是“正则表达式”吗? 现代编程语言中真的有“上下文相关语法”吗?
多年来,“正则表达式”模式匹配变得越来越强大,以至于我想知道:它真的只是上下文相关的语法匹配吗? 它是上下文无关语法匹配的变体/扩展吗? 它现在在哪里,为什么我们不直接称呼它而不是旧的、限制性的“正则表达式”呢?
Over the years, "regex" pattern matching has been getting more and more powerful to the point where I wonder: is it really just context-sensitive-grammar matching? Is it a variation/extension of context-free-grammar matching? Where is it right now and why don't we just call it that instead of the old, restrictive "regular expression"?
如果你对这篇内容有疑问,欢迎到本站社区发帖提问 参与讨论,获取更多帮助,或者扫码二维码加入 Web 技术交流群。
绑定邮箱获取回复消息
由于您还没有绑定你的真实邮箱,如果其他用户或者作者回复了您的评论,将不能在第一时间通知您!
发布评论
评论(3)
特别是捕获括号的反向引用使正则表达式比常规、上下文无关或上下文相关的语法更复杂。 这个名字只是历史悠久的(就像很多词一样)。 另请参阅 Wikipedia 中的本节和此来自 Perl 的示例说明。
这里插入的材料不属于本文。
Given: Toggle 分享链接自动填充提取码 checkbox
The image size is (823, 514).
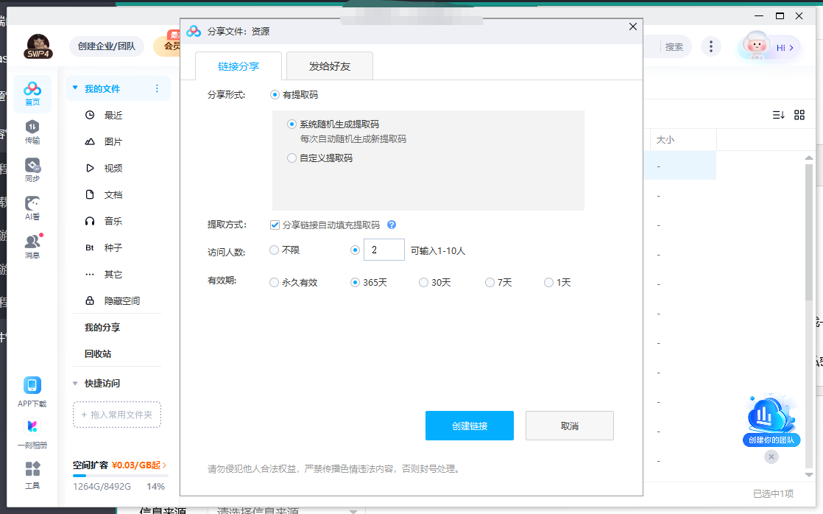Looking at the screenshot, I should click(275, 225).
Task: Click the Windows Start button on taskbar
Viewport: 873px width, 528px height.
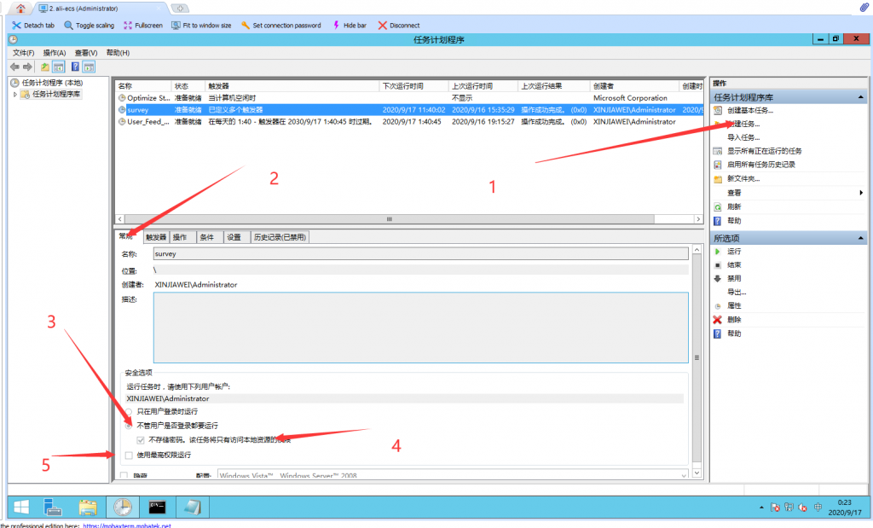Action: 20,508
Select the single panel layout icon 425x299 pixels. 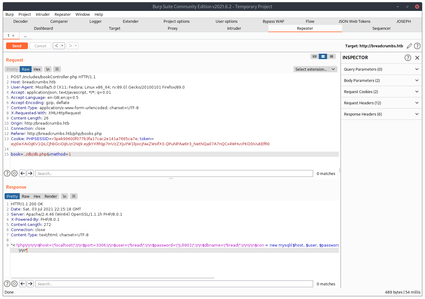click(x=331, y=56)
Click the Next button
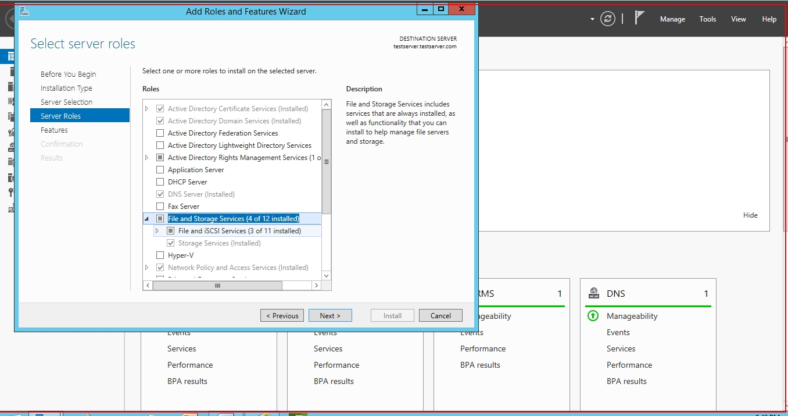Viewport: 788px width, 416px height. [330, 315]
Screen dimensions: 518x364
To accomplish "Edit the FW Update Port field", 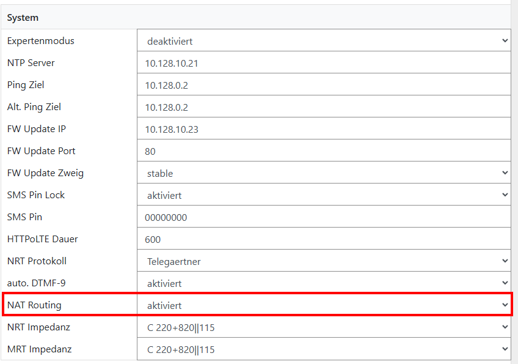I will pyautogui.click(x=324, y=151).
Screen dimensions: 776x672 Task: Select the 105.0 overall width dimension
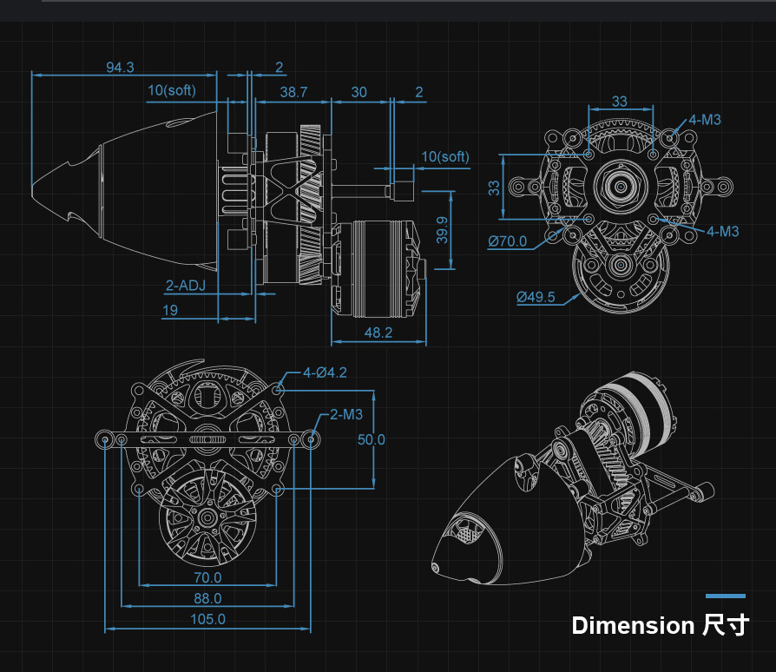(x=207, y=619)
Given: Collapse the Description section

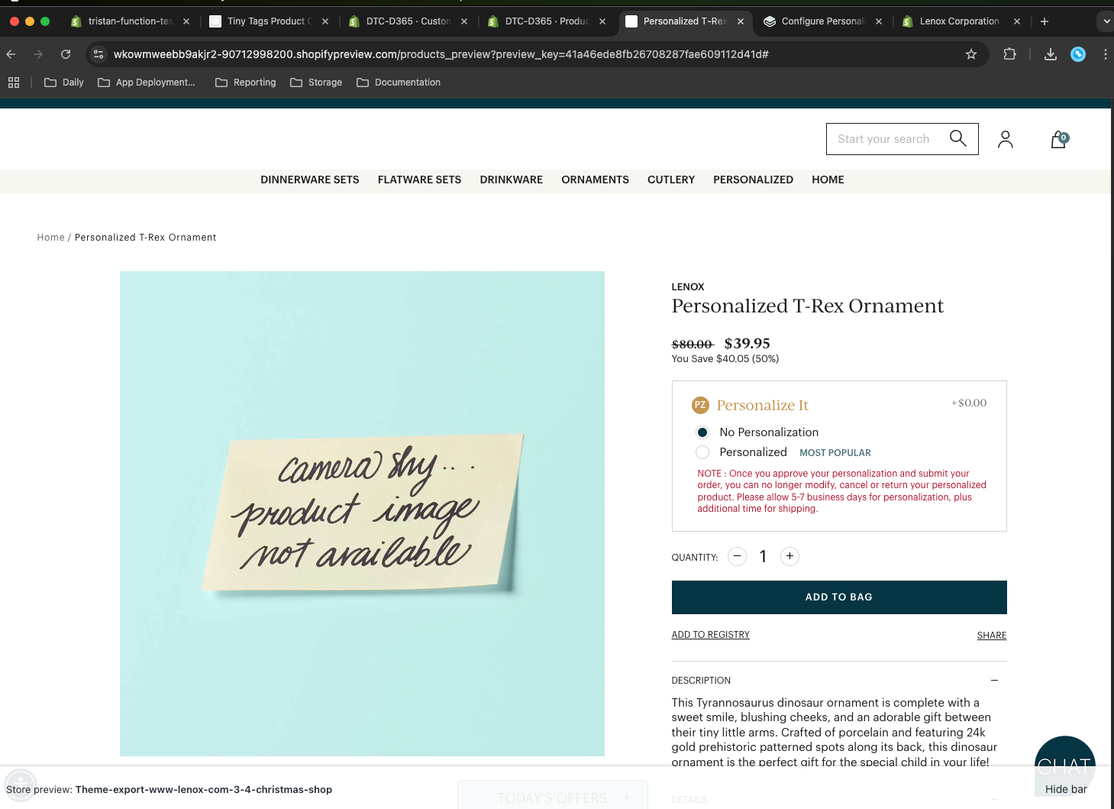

In particular backreferences to capturing parentheses make regular expressions more complex than regular, context-free, or context-sensitive grammars. The name is simply historically grown (as many words). See also this section in Wikipedia and this explanation with an example from Perl.
我的看法是:
待匹配语法中的“location”:无法实现递归
全部大多数人类语言我所知道的大多数人类语言都具有正则表达式解析器,它们允许您匹配解析器已经遇到的内容,从而实现类似于上下文相关语法的功能。
尽管如此,正则表达式解析器无论多么复杂,都不允许递归应用规则,而这是上下文无关语法的明确要求。
在我看来,术语正则表达式主要指的是用于表达这些常规语法(星号和问号)的语法。
The way I see it:
"location" in the grammar to be matched: Recursion cannot be implemented
AllMost human languagesI do know of regular expression parsers that allow you to match against something the parser has already encountered, achieving something like a context-sensitive grammar.
Still, regular expression parsers, however sophisticated they may be, don't allow for recursive application of rules, which is a definite requirement for context-free grammars.
The term regex, in my opinion, mostly refers to the syntax used to express those regular grammars (the stars and question marks).
现代正则表达式实现中的某些功能违反了经典正则表达式定义。
例如 Microsoft 的 .NET 平衡组
(?<< /code>
name1
-
name2
> … )
:
这确实匹配语言L₀₁ = {ε, 01, 0011, 000111, … }。 但根据 Pumping Lemma,这种语言是不规则的。
There are features in modern regular expression implementations that break the rules of the classic regular expression definition.
For example Microsoft’s .NET Balancing Group
(?<
name1
-
name2
> … )
:This does match the language L₀₁ = {ε, 01, 0011, 000111, … }. But this language is not regular according to the Pumping Lemma.